(2) Le mécanisme d'ajustement

Dans le cadre du mécanisme d'ajustement, les acteurs du marché disposant de réserves de flexibilité communiquent les conditions techniques et financières auxquelles RTE peut faire appel à eux, par un système d'offres à la hausse et à la baisse. RTE sélectionne ces offres en fonction de leur coût et des contraintes techniques exprimées par les acteurs . Ce mécanisme, qui fonctionne selon des règles de marché, a été étendu à des producteurs situés hors de France (Suisse, Espagne et Royaume-Uni).

M. Philippe de Ladoucette, président de la CRE, a insisté sur l'importance du rôle de ce mécanisme qui, a-t-il expliqué, « permet d'assurer en permanence l'équilibre des flux d'électricité sur le réseau ainsi que la sécurité, la sûreté et l'efficacité de son exploitation à un coût raisonnable » 251 ( * ) . Ayant rappelé que « la loi a confié à RTE la responsabilité du fonctionnement de ce mécanisme et au régulateur l'approbation préalable de ses règles 252 ( * ) » , il a indiqué que « l'un des objectifs que la CRE a fait partager au groupe des régulateurs européens est le renforcement de la compatibilité des différents mécanismes appliqués en Europe ».

*Consigne 1:* Dans l'extrait sur le mécanisme d'ajustement, condensez sous forme de liste le paragraphe commençant par « Dans le cadre du mécanisme d'ajustement » en conservant ses faits essentiels.
*Consigne 2:* Extrayez de l'extrait sur le mécanisme d'ajustement le passage allant de « (2) Le mécanisme » jusqu'à « Espagne et Royaume-Uni). » inclus.

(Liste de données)
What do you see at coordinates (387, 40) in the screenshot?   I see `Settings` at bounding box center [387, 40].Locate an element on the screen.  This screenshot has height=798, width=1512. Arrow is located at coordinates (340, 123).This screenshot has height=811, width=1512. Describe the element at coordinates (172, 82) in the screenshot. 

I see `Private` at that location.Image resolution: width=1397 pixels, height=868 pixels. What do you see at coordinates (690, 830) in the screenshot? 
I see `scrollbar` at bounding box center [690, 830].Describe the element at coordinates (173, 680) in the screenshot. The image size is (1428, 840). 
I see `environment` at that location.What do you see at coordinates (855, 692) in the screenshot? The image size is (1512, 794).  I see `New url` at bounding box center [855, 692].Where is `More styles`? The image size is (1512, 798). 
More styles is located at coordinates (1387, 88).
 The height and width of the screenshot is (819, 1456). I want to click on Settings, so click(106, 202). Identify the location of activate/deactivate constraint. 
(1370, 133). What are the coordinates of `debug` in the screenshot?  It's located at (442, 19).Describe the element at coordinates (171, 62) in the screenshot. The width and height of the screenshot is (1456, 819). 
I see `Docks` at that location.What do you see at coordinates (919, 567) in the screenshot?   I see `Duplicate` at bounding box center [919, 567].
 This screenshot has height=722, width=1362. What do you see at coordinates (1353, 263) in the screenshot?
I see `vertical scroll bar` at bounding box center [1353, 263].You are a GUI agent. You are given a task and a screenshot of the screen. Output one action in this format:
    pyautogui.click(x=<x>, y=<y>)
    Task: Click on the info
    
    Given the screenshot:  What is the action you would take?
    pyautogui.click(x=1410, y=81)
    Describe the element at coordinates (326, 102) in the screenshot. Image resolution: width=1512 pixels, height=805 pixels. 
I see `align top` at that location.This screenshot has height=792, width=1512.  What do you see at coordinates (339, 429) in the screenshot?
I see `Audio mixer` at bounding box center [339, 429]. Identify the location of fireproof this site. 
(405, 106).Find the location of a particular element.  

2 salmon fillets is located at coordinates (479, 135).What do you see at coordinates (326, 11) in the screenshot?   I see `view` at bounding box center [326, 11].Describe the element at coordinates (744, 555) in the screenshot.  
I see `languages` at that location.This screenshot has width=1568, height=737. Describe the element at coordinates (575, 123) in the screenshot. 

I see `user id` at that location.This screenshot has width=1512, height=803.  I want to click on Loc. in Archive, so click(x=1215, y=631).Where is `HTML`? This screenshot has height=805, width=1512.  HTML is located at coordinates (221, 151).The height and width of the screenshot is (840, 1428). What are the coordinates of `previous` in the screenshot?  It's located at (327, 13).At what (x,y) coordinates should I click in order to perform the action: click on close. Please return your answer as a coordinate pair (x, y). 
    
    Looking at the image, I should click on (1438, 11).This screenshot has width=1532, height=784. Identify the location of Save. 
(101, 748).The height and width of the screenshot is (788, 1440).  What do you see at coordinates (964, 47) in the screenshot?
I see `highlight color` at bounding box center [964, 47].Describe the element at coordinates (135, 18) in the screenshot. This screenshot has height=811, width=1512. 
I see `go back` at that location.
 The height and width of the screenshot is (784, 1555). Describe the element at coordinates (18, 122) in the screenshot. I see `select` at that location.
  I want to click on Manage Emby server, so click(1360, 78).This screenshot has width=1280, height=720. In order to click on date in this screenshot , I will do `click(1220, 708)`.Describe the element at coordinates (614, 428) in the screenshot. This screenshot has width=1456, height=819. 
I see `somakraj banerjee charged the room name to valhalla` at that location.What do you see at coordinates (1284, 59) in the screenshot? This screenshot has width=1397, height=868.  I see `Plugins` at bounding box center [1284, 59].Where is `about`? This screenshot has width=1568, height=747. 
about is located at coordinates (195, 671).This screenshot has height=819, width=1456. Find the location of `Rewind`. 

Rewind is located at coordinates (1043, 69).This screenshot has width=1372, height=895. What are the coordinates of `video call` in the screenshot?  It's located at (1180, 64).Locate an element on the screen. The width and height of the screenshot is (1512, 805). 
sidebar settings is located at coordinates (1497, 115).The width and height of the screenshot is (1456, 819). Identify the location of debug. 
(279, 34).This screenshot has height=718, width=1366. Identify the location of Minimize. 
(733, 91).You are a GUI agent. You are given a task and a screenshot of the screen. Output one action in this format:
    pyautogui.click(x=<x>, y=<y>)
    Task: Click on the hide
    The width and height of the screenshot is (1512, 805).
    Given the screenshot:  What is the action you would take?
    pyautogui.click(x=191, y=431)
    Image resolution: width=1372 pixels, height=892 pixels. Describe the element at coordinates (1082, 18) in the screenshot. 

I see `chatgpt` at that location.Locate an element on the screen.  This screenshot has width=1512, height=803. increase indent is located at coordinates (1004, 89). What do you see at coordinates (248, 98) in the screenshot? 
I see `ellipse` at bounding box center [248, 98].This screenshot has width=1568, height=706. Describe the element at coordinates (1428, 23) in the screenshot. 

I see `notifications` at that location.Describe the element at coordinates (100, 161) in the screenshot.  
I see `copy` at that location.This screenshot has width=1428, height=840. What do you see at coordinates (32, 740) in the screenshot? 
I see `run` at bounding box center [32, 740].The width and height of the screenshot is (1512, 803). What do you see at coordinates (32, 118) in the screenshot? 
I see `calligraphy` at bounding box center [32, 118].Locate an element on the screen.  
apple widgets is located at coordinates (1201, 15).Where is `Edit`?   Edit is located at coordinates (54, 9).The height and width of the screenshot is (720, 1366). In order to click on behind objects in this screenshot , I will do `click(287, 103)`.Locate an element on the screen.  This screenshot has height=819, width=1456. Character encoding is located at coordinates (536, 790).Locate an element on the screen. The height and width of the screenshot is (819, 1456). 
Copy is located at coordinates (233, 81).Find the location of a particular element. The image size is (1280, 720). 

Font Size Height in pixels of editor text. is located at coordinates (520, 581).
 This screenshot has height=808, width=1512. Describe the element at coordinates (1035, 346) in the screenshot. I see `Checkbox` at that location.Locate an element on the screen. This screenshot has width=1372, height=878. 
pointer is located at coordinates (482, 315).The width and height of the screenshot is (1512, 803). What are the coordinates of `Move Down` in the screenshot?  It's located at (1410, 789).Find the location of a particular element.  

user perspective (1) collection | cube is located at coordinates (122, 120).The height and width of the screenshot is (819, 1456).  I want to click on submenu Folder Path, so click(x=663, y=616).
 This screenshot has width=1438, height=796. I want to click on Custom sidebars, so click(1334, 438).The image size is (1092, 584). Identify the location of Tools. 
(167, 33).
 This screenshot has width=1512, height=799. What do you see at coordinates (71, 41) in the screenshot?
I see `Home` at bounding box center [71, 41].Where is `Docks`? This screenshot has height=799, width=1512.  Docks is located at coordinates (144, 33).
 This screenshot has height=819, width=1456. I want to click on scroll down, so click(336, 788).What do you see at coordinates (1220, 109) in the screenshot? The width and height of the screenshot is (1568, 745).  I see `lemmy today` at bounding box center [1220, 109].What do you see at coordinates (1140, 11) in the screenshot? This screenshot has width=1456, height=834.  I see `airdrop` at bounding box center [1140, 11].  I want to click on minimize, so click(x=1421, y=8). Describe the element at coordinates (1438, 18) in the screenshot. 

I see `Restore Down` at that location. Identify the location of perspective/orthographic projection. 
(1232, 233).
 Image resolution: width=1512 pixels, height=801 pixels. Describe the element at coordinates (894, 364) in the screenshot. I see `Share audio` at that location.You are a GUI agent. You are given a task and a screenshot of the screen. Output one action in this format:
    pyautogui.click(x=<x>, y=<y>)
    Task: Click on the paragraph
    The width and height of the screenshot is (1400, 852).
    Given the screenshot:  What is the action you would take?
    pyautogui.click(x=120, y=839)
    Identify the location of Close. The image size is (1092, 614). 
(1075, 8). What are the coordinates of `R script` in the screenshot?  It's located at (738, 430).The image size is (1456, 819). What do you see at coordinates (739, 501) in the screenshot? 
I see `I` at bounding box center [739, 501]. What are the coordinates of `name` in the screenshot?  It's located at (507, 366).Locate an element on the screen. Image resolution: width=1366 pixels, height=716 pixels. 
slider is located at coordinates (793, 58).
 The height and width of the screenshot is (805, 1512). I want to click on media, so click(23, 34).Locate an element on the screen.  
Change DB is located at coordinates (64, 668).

*Réponse 1:*
- Les acteurs du marché qui disposent de réserves de flexibilité indiquent à RTE leurs conditions techniques et financières, au moyen d'offres à la hausse et à la baisse.
- RTE retient ces offres selon leur coût et les contraintes techniques exprimées par les acteurs.
- Le mécanisme suit des règles de marché.
- Il a été étendu à des producteurs de Suisse, d'Espagne et du Royaume-Uni.

*Réponse 2:*
(2) Le mécanisme d'ajustement

Dans le cadre du mécanisme d'ajustement, les acteurs du marché disposant de réserves de flexibilité communiquent les conditions techniques et financières auxquelles RTE peut faire appel à eux, par un système d'offres à la hausse et à la baisse. RTE sélectionne ces offres en fonction de leur coût et des contraintes techniques exprimées par les acteurs . Ce mécanisme, qui fonctionne selon des règles de marché, a été étendu à des producteurs situés hors de France (Suisse, Espagne et Royaume-Uni).